Image generation is included and bad. Tried it twice. Both times went back to dedicated tools immediately. If you need image generation, see our roundup of AI image tools.
Enterprise Pro at $40/seat adds team features. Worth it if you’re coordinating research across multiple people. For solo work, unnecessary. Max at $200/month is aimed at people running heavy research pipelines at scale. Not where most people should start. Perplexity says Pro users average 40+ Pro Searches per day. By week three I was probably around that.
What Frustrated Me
Thread management is genuinely bad. After 30 days I had dozens of research threads and no real way to find anything. No folders, no tags, no search within my own history. I started new threads for things I’d already researched because finding the old thread was more effort than starting over. That’s not a minor UI complaint. That’s a product problem.
Pro Search gets slow on complex queries. Sometimes 20-30 seconds. Not a dealbreaker, but noticeable when you’re on a deadline.
The confident-on-contested-topics thing I mentioned above. You can’t turn off your critical thinking just because the answer looks clean and well-cited. That’s a habit shift.
Who Should Pay For This
If your work involves staying current on something fast-moving, and you’re doing research most days, Pro at $20 is worth it. The time savings compound. For a sense of how Perplexity fits alongside other AI tools for research-heavy work, our AI tools for software engineers guide covers some of the same territory.
If you’re primarily using AI for writing or brainstorming, where real-time information doesn’t matter much, you probably don’t need it. ChatGPT Plus or Claude Pro serves that better.
Free tier is usable for light use. Five Pro Searches a day covers occasional research.
After 30 Days
I kept the subscription. That’s the short answer.
The way I actually use it now: Perplexity first for research, to establish what’s true and current, with sources I can verify. Then Claude or ChatGPT for the actual writing. The combination works better than either tool alone. We’ve looked at how this kind of layered research workflow comes together in our AI tools for literature review guide and our stock analysis tools roundup.
The thread management is still a mess. I keep separate notes now to compensate. Annoying for a $20/month tool.

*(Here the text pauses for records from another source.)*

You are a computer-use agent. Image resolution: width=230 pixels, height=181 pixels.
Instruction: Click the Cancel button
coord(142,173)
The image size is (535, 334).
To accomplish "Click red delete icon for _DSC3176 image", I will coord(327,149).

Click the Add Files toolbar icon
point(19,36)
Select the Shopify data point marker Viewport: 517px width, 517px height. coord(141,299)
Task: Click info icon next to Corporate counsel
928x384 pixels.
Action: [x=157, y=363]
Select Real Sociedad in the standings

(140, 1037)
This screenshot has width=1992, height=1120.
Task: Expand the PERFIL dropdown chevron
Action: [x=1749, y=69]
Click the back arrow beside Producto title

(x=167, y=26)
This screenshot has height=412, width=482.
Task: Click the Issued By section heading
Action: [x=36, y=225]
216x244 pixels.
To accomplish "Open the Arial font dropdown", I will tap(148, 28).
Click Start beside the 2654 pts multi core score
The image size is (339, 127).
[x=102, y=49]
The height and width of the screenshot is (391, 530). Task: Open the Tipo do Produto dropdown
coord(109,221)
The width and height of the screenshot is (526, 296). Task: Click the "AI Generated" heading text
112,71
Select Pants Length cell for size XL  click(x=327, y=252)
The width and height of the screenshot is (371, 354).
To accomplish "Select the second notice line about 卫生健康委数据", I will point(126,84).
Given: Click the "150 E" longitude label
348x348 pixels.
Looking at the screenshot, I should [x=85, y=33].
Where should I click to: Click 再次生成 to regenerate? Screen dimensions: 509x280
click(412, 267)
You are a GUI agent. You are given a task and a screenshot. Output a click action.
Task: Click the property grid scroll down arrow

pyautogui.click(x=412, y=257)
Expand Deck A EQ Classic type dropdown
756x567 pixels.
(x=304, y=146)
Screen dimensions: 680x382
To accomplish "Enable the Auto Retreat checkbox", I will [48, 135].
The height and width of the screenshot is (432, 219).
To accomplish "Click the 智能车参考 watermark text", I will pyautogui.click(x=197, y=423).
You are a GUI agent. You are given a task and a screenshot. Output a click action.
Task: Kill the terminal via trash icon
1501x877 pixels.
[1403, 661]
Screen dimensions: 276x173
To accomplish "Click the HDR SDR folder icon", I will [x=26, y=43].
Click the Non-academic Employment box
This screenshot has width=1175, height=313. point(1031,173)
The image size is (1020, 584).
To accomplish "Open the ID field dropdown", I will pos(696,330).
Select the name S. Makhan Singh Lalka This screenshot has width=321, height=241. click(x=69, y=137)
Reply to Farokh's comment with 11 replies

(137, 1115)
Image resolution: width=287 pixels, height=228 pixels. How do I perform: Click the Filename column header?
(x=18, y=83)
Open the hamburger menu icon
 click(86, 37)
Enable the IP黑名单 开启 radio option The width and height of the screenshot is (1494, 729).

But for real-time research with verifiable sources, I haven’t found anything that does it better.
Quick Verdict
| Best for | Daily researchers, journalists, anyone covering fast-moving topics |
| Price | Free / $20/month Pro / $200/month Max |
| Biggest strength | Real-time search with verifiable citations |
| Biggest weakness | Poor thread management, overconfident on contested topics |
| Replaces | Google for multi-step research sessions |
| Doesn’t replace | Claude or ChatGPT for writing and reasoning |
| Our rating | 8.2/10 |
CognitiveFuture tests AI tools through structured real-world use over 30 days. We’re not sponsored by Perplexity and there are no affiliate links in this article.